Task to carry out:
Count the lines in the records below that contain the string "category", and reply with that number alone.

════

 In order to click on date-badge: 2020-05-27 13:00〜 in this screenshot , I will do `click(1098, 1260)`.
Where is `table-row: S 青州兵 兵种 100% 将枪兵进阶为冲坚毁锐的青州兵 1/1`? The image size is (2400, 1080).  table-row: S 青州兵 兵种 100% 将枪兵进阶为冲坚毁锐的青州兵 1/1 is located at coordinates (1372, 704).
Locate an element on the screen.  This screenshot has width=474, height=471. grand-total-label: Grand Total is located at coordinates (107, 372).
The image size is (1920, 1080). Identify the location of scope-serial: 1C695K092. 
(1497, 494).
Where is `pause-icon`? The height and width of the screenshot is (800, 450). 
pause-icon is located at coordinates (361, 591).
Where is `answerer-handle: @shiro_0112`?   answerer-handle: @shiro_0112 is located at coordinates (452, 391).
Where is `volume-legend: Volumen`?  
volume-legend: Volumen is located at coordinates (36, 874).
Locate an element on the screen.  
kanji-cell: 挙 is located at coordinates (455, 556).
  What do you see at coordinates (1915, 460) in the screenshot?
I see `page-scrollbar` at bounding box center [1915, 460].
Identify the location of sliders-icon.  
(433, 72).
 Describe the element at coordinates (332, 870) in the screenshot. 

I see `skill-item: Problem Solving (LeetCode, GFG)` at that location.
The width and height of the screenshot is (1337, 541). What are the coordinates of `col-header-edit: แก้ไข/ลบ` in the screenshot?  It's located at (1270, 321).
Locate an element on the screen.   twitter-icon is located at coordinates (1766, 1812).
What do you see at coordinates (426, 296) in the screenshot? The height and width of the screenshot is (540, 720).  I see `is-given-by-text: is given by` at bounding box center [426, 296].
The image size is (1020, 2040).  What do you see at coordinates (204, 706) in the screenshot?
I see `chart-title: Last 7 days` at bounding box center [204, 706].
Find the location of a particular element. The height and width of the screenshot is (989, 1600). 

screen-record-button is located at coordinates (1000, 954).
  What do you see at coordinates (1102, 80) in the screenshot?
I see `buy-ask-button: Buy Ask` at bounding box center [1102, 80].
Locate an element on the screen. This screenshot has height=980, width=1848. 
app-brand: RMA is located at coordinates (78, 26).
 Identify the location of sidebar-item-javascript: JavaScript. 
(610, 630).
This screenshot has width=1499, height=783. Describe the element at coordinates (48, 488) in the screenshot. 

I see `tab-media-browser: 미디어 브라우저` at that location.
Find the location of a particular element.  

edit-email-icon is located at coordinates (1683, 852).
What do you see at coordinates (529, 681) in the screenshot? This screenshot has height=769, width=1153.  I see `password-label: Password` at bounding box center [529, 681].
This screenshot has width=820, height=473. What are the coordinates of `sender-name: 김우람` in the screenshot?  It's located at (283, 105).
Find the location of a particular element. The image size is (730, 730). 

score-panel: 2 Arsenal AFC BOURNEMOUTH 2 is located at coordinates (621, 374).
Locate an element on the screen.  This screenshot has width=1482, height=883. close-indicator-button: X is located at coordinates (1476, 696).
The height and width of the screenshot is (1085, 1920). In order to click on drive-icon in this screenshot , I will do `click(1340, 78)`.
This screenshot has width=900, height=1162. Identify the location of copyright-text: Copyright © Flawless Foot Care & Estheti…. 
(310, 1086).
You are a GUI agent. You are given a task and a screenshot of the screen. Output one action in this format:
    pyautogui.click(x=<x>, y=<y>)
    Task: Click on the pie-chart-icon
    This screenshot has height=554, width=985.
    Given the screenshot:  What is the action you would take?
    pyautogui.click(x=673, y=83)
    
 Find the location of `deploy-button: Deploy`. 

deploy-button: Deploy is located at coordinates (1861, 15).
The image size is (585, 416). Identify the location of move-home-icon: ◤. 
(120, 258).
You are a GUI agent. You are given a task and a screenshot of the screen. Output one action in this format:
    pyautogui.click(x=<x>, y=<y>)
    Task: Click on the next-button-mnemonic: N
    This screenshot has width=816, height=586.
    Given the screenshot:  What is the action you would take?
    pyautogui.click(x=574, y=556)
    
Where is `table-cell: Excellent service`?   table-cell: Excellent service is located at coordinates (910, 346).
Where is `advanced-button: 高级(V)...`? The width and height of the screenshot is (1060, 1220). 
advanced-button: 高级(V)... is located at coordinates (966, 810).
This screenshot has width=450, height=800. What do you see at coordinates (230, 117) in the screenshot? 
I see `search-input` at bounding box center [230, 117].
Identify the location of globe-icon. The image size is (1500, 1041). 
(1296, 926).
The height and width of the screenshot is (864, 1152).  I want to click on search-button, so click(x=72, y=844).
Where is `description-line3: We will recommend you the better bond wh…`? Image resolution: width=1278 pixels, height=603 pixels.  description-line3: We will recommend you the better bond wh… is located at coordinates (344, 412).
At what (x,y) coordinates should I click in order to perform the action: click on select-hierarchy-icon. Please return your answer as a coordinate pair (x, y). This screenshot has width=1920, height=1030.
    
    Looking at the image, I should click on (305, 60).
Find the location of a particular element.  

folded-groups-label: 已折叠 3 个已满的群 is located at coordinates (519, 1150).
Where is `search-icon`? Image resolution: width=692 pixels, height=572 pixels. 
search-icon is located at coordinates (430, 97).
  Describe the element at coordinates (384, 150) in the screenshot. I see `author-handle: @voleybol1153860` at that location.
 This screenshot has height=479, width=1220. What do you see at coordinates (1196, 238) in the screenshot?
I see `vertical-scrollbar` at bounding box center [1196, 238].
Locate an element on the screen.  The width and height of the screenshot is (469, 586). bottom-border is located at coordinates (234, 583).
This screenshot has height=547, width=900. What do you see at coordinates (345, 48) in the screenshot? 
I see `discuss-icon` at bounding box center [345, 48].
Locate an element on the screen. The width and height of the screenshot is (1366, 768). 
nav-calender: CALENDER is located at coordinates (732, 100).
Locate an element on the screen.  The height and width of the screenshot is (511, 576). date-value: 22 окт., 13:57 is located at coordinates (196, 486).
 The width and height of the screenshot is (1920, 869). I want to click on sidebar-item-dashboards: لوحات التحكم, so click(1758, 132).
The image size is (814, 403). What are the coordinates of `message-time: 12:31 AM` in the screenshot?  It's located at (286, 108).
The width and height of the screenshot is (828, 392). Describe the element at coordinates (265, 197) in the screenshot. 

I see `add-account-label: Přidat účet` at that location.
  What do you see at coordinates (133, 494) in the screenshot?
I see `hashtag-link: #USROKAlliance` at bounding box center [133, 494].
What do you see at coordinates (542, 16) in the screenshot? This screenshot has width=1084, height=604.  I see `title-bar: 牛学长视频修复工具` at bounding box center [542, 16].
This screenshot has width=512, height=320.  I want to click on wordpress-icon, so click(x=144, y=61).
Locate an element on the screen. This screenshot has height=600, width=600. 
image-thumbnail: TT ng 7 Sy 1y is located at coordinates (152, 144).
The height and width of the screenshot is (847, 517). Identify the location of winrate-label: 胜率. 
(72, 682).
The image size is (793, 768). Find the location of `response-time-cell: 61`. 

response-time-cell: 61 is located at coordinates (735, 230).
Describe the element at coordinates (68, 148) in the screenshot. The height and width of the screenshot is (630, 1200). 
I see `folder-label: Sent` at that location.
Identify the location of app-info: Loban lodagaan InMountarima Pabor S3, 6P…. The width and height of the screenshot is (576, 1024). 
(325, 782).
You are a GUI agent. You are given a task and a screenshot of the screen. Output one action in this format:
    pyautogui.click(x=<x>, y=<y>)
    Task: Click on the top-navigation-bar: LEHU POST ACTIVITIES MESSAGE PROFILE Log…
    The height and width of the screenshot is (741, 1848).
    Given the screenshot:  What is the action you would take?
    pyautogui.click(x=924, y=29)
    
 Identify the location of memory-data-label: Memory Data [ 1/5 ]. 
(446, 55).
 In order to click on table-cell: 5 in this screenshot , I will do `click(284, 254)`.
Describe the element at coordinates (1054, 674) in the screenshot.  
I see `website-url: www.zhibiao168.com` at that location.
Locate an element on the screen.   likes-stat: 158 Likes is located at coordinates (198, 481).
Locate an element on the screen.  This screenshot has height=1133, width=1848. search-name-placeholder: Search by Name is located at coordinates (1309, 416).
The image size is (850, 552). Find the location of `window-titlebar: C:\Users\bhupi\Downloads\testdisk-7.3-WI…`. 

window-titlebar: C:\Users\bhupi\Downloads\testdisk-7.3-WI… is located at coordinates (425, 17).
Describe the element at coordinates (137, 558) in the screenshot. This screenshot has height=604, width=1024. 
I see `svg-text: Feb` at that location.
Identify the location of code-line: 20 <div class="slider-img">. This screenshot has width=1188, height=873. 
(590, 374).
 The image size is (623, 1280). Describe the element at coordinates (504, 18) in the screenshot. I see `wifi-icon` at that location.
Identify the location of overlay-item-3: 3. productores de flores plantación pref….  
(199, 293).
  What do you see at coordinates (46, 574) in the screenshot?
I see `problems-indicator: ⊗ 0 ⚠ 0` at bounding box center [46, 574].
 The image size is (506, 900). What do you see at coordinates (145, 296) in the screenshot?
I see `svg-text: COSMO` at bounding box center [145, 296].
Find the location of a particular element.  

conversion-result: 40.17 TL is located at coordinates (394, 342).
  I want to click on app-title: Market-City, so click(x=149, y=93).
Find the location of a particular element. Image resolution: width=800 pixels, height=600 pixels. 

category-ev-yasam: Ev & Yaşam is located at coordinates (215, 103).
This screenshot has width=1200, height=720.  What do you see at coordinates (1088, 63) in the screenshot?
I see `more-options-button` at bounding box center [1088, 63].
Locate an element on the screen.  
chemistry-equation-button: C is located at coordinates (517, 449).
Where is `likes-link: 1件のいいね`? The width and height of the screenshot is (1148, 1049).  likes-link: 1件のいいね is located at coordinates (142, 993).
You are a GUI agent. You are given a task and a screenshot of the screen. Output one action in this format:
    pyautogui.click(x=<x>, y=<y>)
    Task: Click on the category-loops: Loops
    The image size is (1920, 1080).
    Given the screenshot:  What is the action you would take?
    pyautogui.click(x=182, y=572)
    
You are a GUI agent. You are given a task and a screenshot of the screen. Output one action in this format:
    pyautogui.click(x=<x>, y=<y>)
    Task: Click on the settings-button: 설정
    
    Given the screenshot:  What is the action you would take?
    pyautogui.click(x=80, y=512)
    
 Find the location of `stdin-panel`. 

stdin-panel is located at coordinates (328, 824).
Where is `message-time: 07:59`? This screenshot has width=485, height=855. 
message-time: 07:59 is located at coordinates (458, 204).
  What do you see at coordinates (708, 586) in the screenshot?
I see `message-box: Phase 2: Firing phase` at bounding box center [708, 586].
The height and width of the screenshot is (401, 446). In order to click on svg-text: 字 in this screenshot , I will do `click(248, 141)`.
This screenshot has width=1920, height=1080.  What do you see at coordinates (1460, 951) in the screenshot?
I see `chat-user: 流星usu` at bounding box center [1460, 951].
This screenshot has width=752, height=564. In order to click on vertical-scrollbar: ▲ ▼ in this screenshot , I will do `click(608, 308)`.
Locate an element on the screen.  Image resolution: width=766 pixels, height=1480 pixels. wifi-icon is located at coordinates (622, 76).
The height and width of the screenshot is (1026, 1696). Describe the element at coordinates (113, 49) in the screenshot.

════

Answer space:
2